Document section Start Marker

# Pet urine stain/odor eliminator that pass black light test?



## qtn2x

Anyone in here have tried or have used and known any product that can pass the black light test? I am so stressful looking for one product that can sucessfully eliminate stains that can pass the black light test. So far, I have tried Simple Solution, OxyClean, Petzyme and the H2O2/baking soda/dishwasher soap formula provided by someone in here (I think Puddles mom). So far, I don't thik Simple solution works. I am waiting for results from Oxyclean and Petzyme. Will let ppl know. Anyone else tried anything else and have it worked out? Please help! I am desperate!!!


----------



## LexiAndNikkisMom

I've tried Nature's Miracle and a couple of other products. None of them passed the black light test. With Nature's Miracle I was left with a slight urine smell. I couldn't smell it but when I had guest they could smell something. Right now I'm using Woolite Oxy Deep. It has gotten out all the stains and smells but unfortunately it doesn't pass the black light test.

I'm going on vacation in May and I'm going to have my apartment complex professionally clean my carpets while I'm gone. I figure its a good time to have it done since the girls and I will be gone for a week.

Document section End Marker
Supplied information Start Marker

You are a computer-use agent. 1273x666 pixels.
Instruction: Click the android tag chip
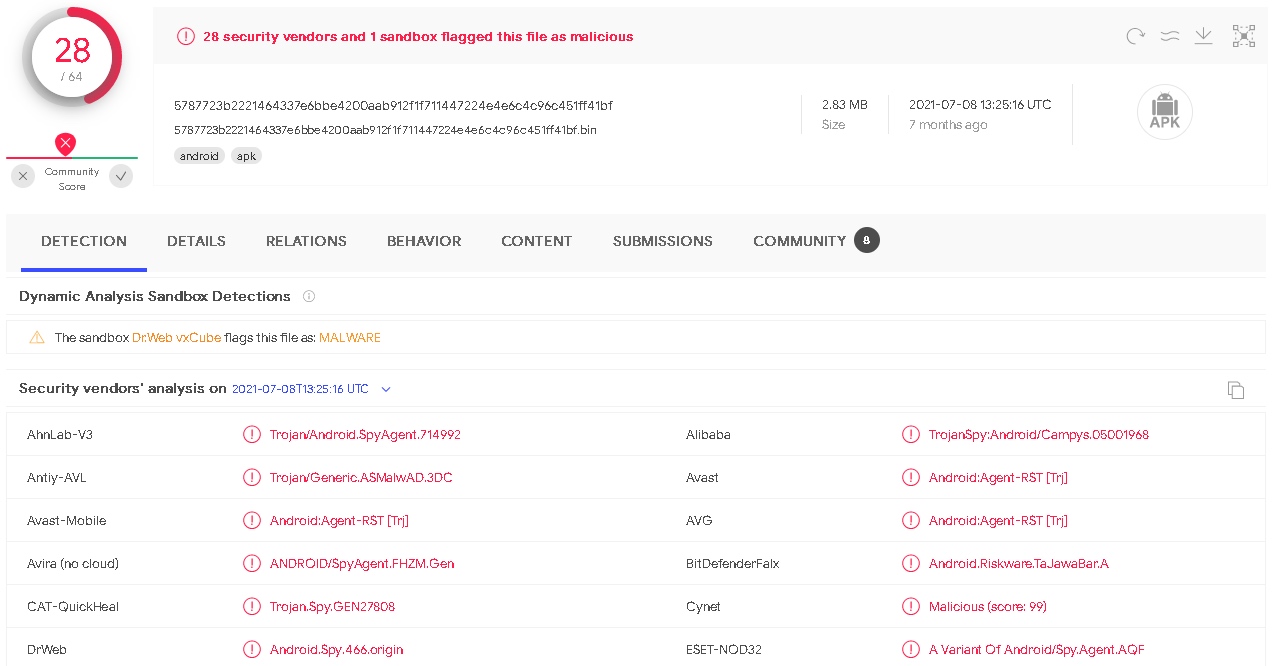click(x=199, y=156)
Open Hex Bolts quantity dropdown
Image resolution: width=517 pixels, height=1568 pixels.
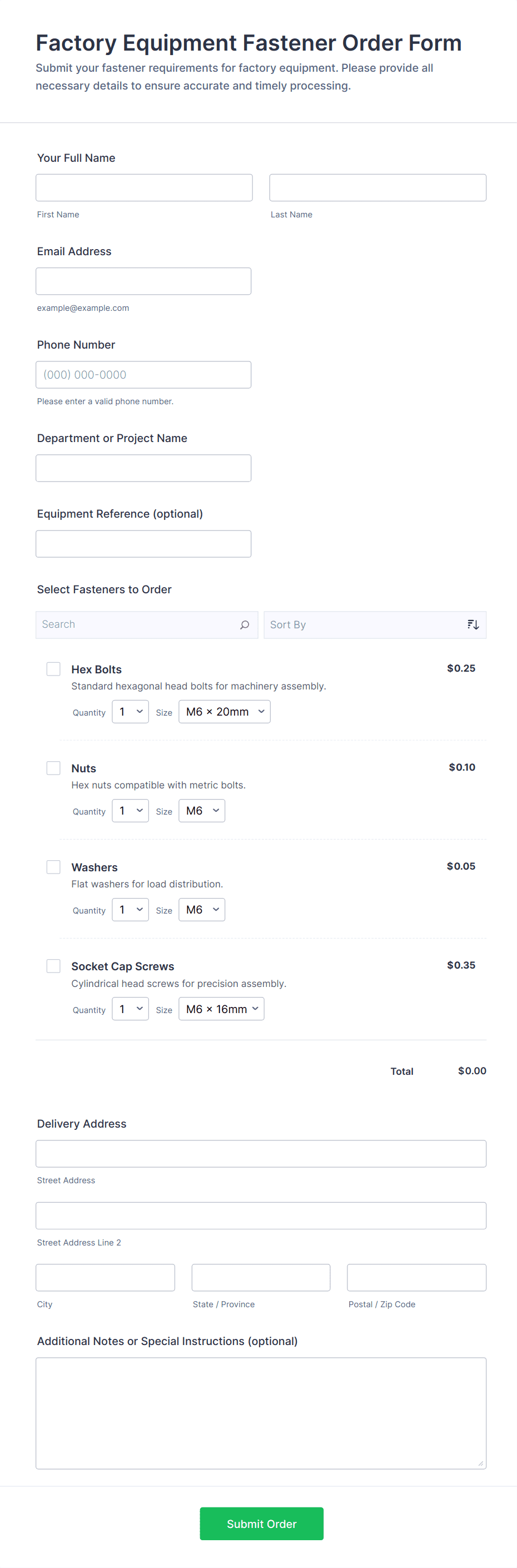(130, 712)
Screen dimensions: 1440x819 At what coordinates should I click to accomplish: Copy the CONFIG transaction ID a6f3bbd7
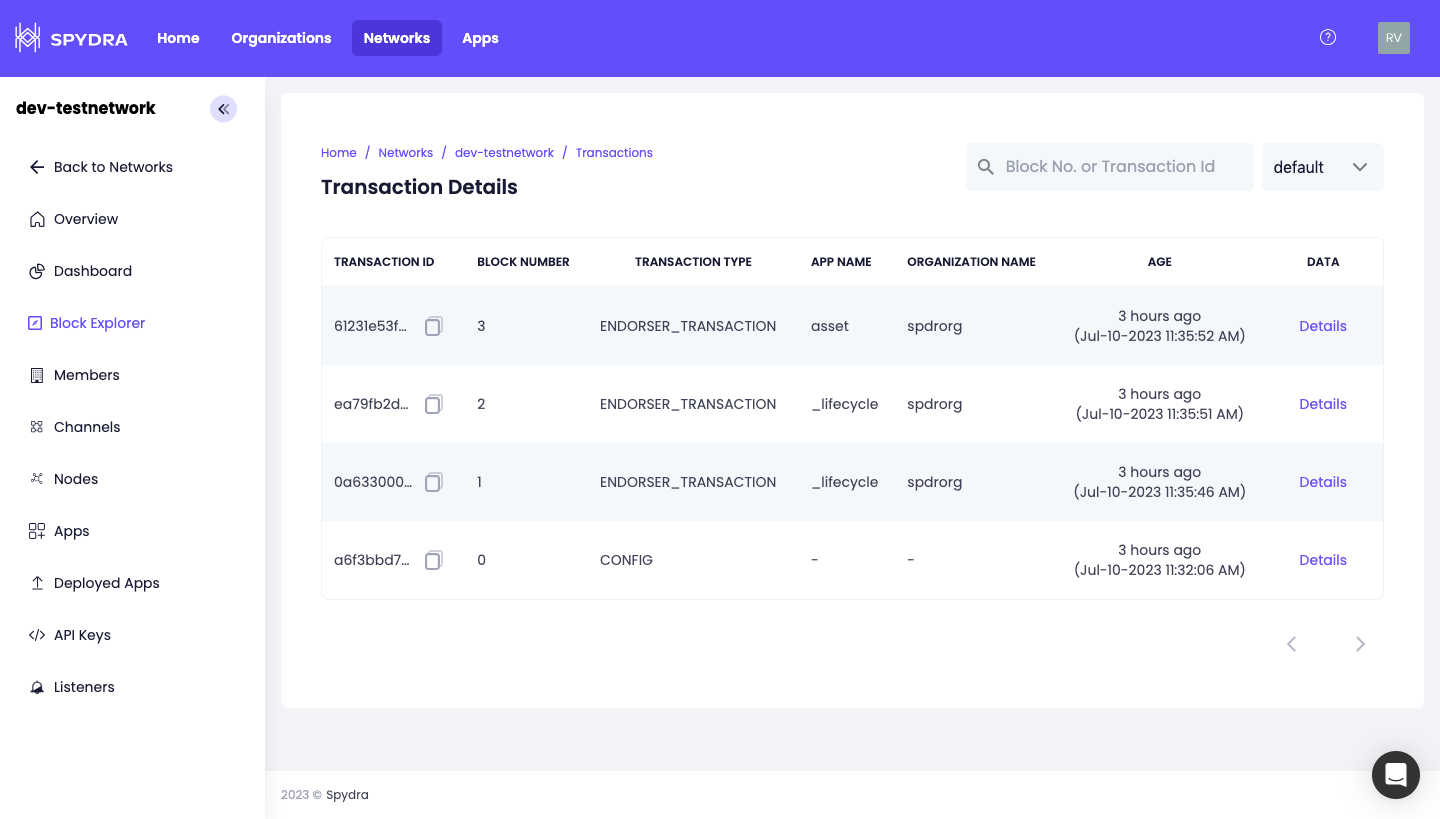(433, 560)
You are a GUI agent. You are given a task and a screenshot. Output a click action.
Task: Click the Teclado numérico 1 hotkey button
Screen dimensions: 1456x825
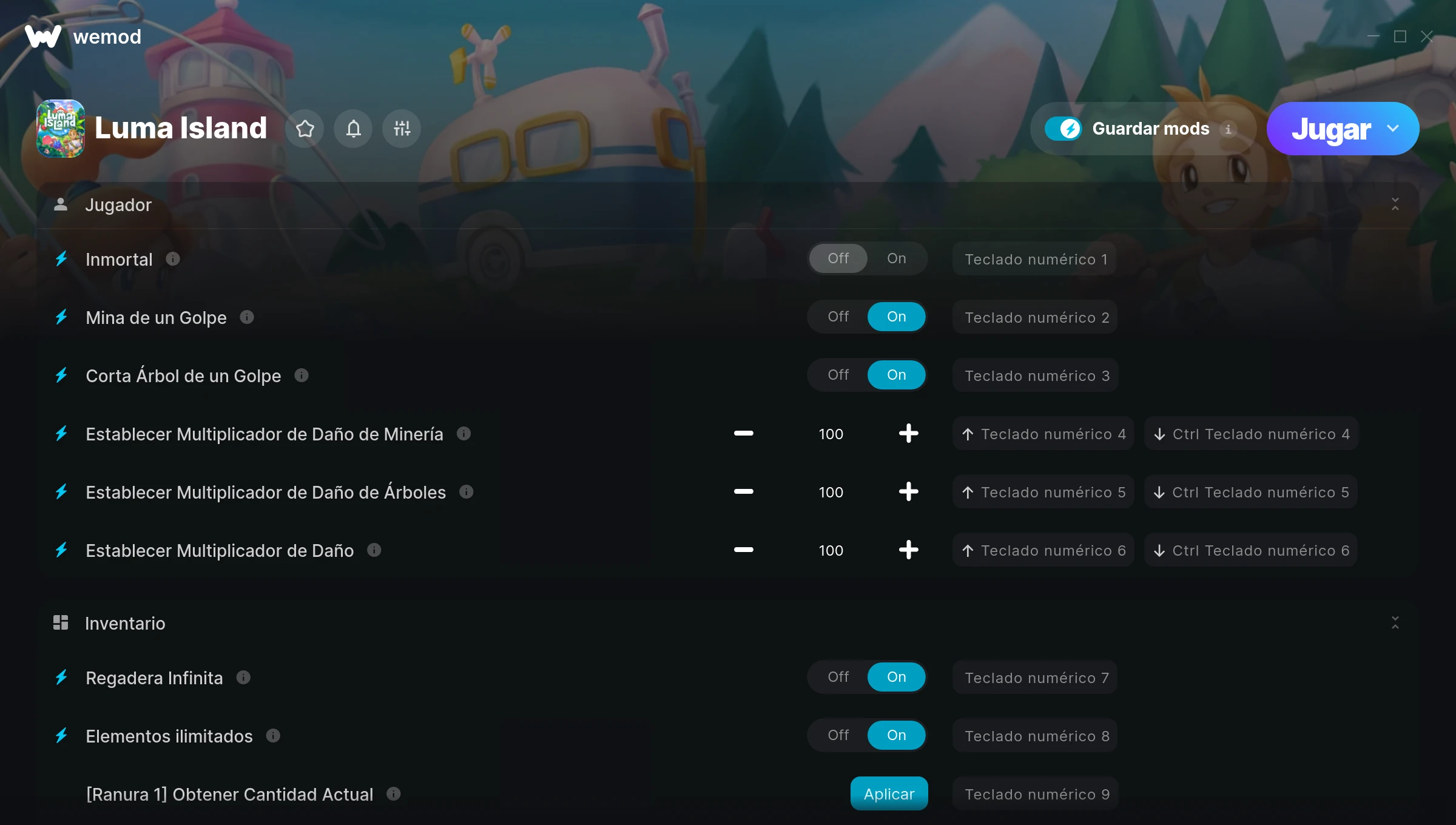coord(1035,259)
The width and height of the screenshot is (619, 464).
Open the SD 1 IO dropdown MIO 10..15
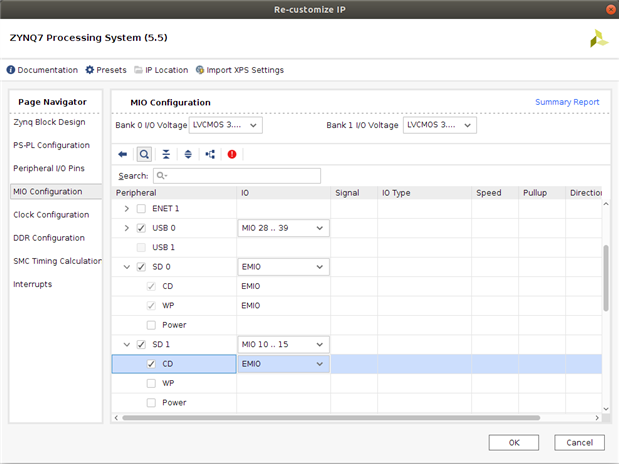click(x=283, y=345)
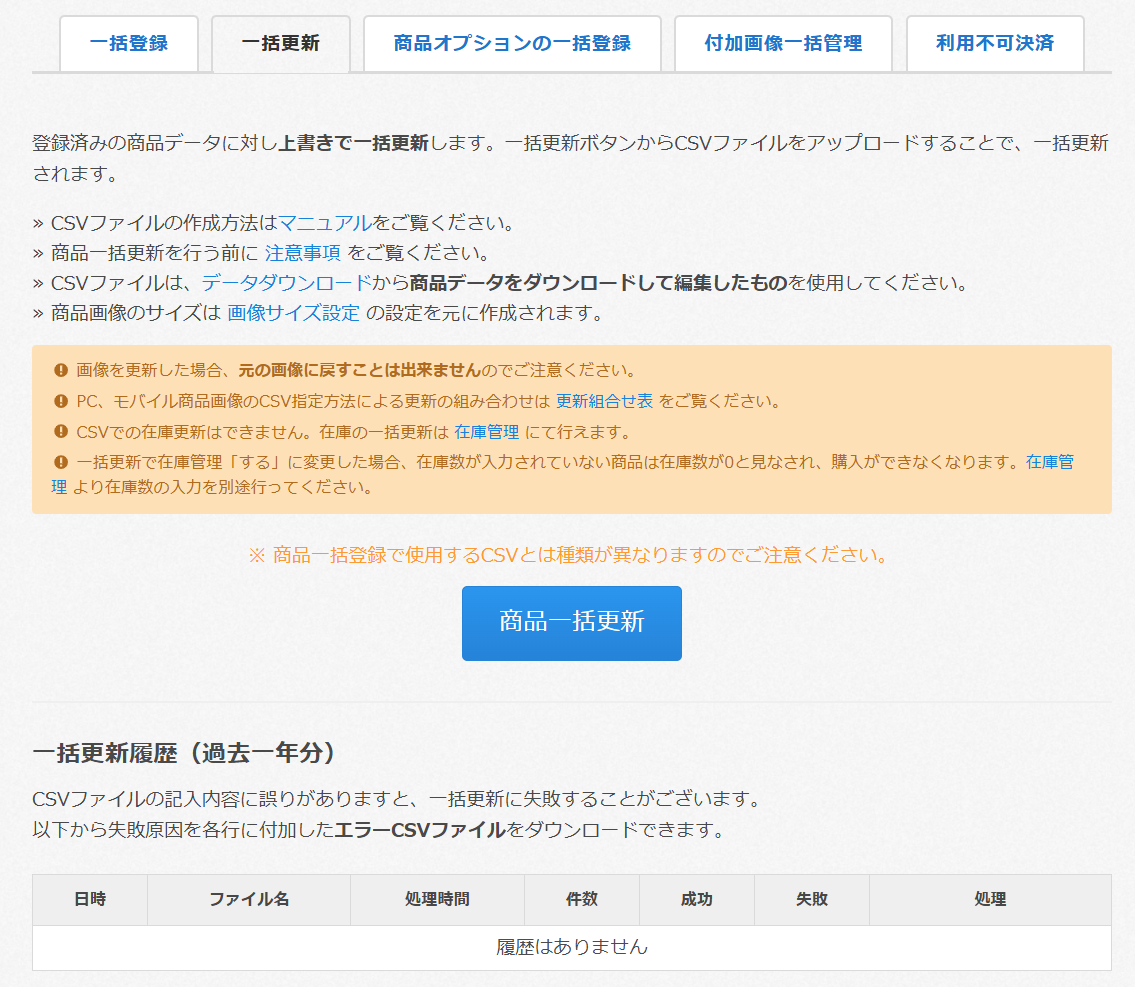Open the 画像サイズ設定 link

[x=293, y=313]
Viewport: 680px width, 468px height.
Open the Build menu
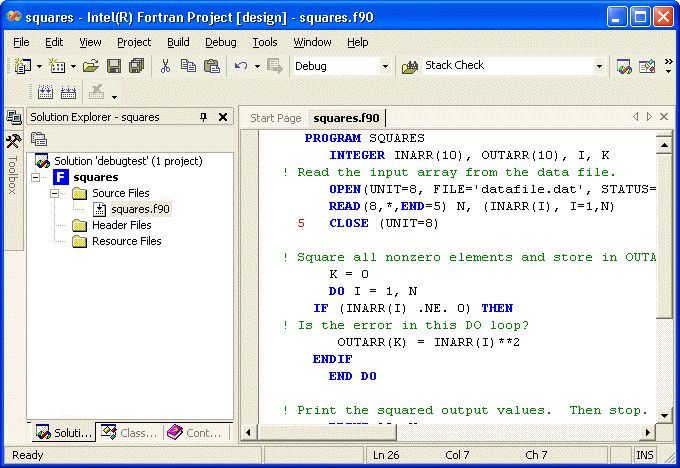click(178, 42)
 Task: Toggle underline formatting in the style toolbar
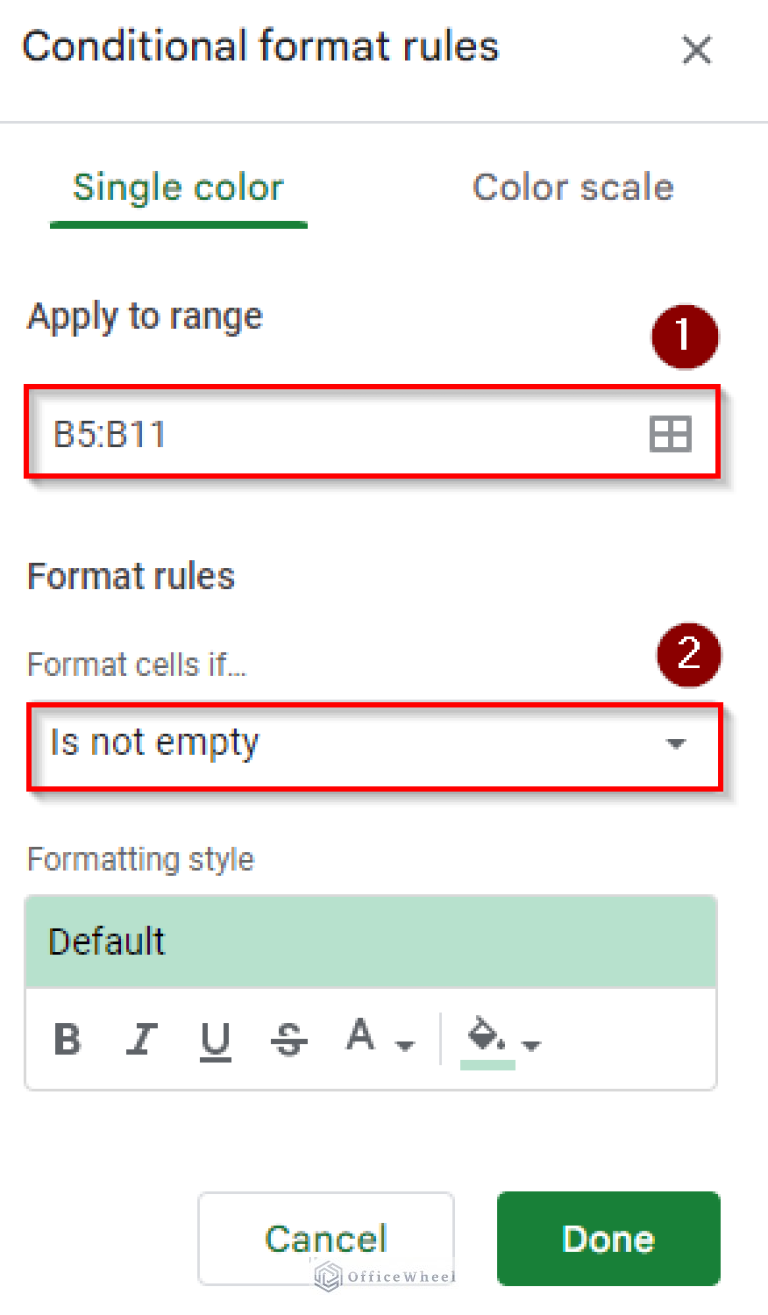tap(215, 1040)

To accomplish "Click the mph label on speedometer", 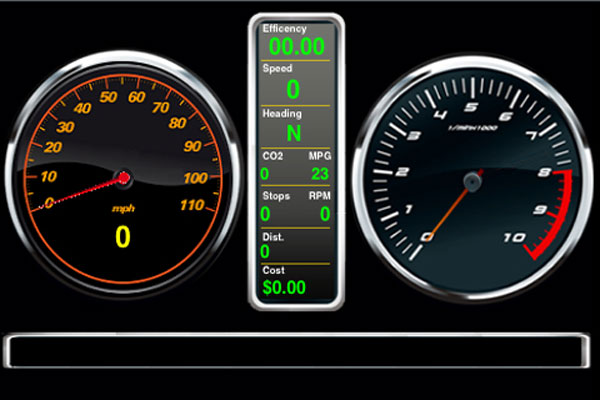I will (x=123, y=210).
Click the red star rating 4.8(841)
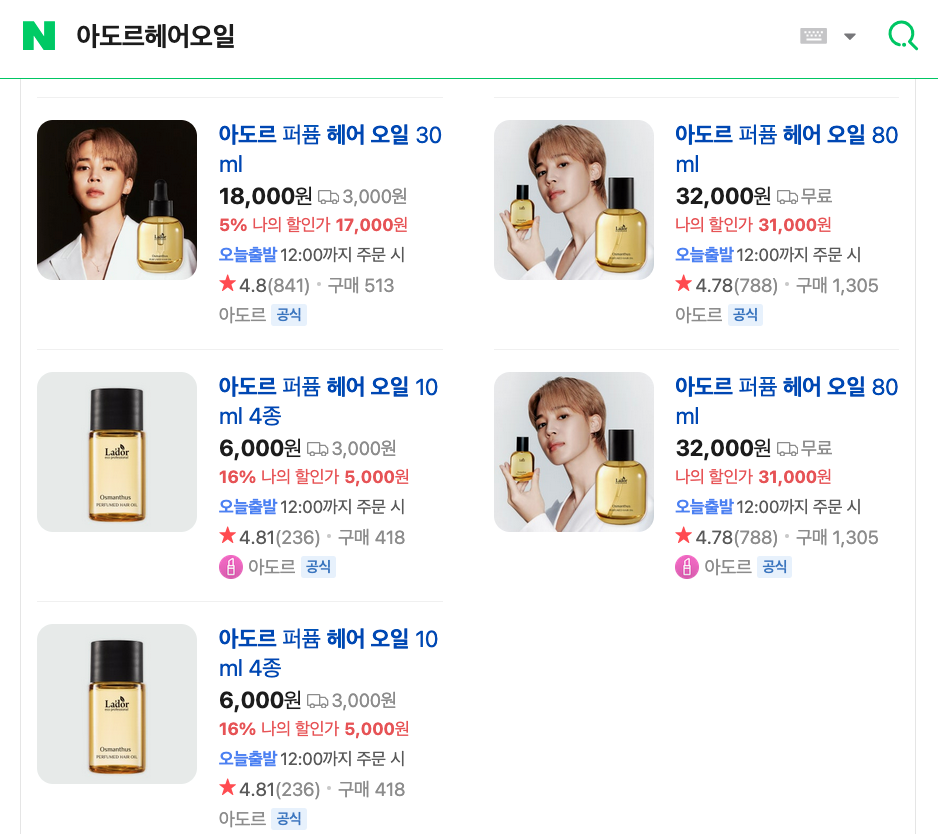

Supplied information End Marker

- [Required actions]:
a: List every commercial cleaning product that the forum thread on pet urine stains names by brand.
b: Resume the forum thread on pet urine stains after its final sentence.
The records come from a different source than the forum thread.

- [Solved problems]:
a: Simple Solution, OxyClean, Petzyme, Nature's Miracle, Woolite Oxy Deep

b:
Let me know if you find anything that passes the black light test. I've heard that there are a couple of products that are supposed to pass it but they are like $20 a bottle. I just can't imagine paying that much for a bottle of carpet cleaner and its not even that big of a bottle.


----------



## qtn2x

> I've tried Nature's Miracle and a couple of other products. None of them passed the black light test. With Nature's Miracle I was left with a slight urine smell. I couldn't smell it but when I had guest they could smell something. Right now I'm using Woolite Oxy Deep. It has gotten out all the stains and smells but unfortunately it doesn't pass the black light test.
> 
> I'm going on vacation in May and I'm going to have my apartment complex professionally clean my carpets while I'm gone. I figure its a good time to have it done since the girls and I will be gone for a week.
> 
> Let me know if you find anything that passes the black light test. I've heard that there are a couple of products that are supposed to pass it but they are like $20 a bottle. I just can't imagine paying that much for a bottle of carpet cleaner and its not even that big of a bottle.[/B]



Thank you for replying. I don't mind paying 20 dollars for a bottle at all if it does clean out completely. How much do you pay for proffesional cleaner? Maybe it's time for me to get the carpet cleaned too.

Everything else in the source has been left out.